That's pretty damned impressive by any standard you care to mention so go ahead, "U-S-A" yourselves a few more times. I think it was earned.




You do not seem to have understood his / her remark. He / she was not trying to diminish the remarkable achievement nor questioning the celebration of this success. But the jingoistic way it was celebrated.

EDIT: Why do I get downvoted? I was merely explaining OP's point of view.


Can someone express pride in their country without being jingoistic? I think so. Jingoism usually connotes aggressive foreign policy, militarism, and extreme bias on top of pride in nation.

I don't see the bias here--New Horizons is legitimately a project to be proud of.

On the other hand, it's arguably pretty aggressive to accelerate a machine to over 13 km/s and send it inside the orbit of a planet's closest satellite.

On the gripping hand, Pluto's government hasn't complained, so why should you?


Yes. We must make sure to reserve such celebrations for truly important things. Like the World Cup and Olympics.


Assuming you're being sarcastic; those are actual competitions between nations, by design. His entire point was that this is not a competition. Obviously, if it were, America would be winning. That's not being contested; the problem is not that the US won, the problem is that by continuing to beat the rest of the world over the head with it they are alienating a large chunk of the world.

The Art Of War, and all that.


Are Europeans so hypersensitive that the we should ban celebrations at NASA?


patriotism in such things as space exploration is laughable, however reasonable commercial reasons behind it are (well described in another post). seeing logic "usa reached pluto" instead of "mankind reached pluto" is a bit sad, and i don't care if it's US, China, India or Monaco spacecraft. it just feels as wrong and antiquated view of the world... but maybe typical to generic US person? (no clue really)


Maybe you don't care, but I am sure that people in US, China, India or Monaco care a lot. And this is a normal view of the world.

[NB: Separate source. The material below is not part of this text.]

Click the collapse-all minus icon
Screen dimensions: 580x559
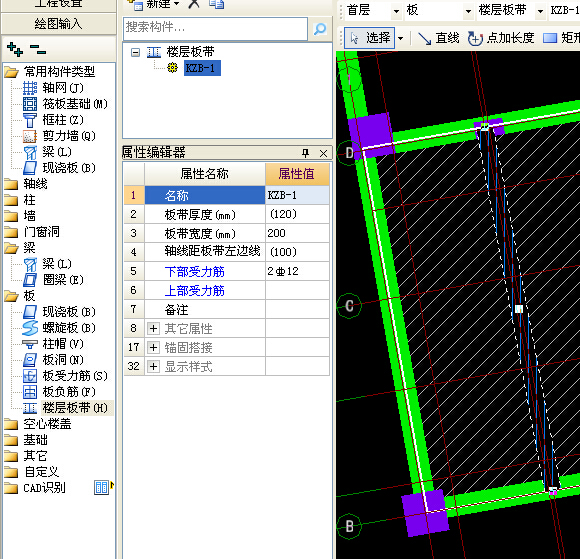coord(38,49)
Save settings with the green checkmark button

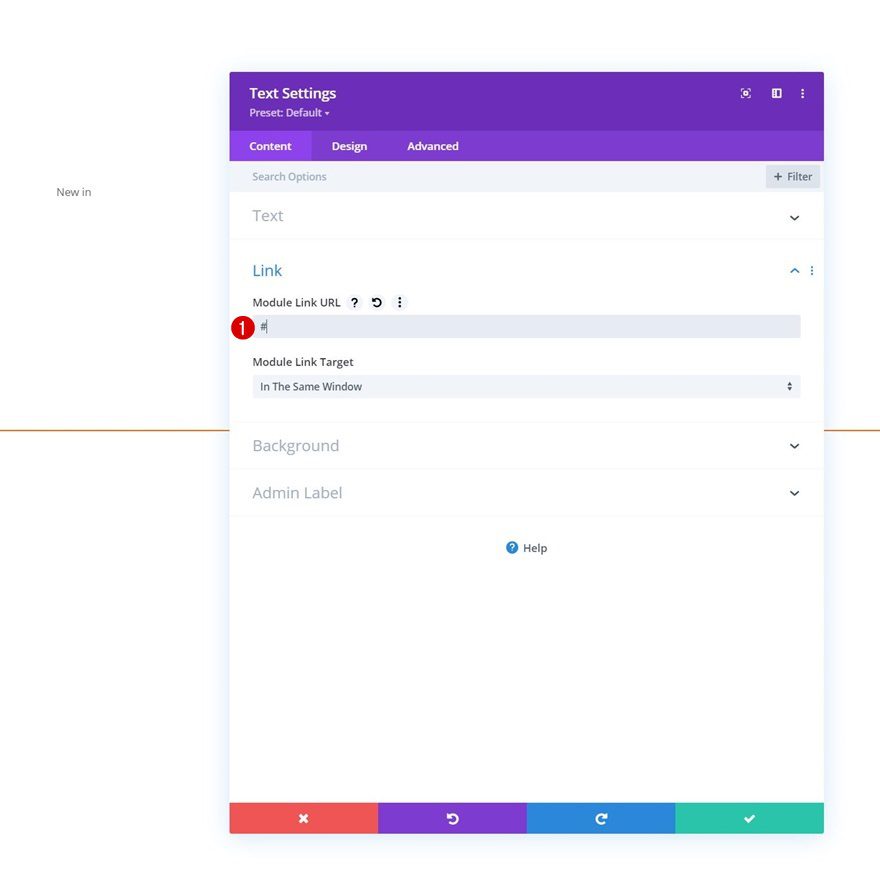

well if they care, you shouldn't be then surprised that this approach would go against the fur of quite a few people (safe to say more than 1000% of US population?). and since even people with different mindset, like me, find it a bit distasteful and unnecessary, not-so-positive reactions are to be expected. btw welcome to the internet, where people complain about stupid things, all the time :)


Why, out of all parts of the world, do you bring up Europe specifically?


Because every other country on earth isn't known to take deep pride in their culture and national accomplishments.

What's the disagreement exactly? That they cheered for their country? It's ok at a FIFA match, but not for something drastically more important? Subjective bias at its worse. When I see that attitude about something like this from non-Americans, it reeks of other countries feeling intimidated and jealous because they're not even on the same playing field with the US when it comes to space. It's nothing more than ugly envy.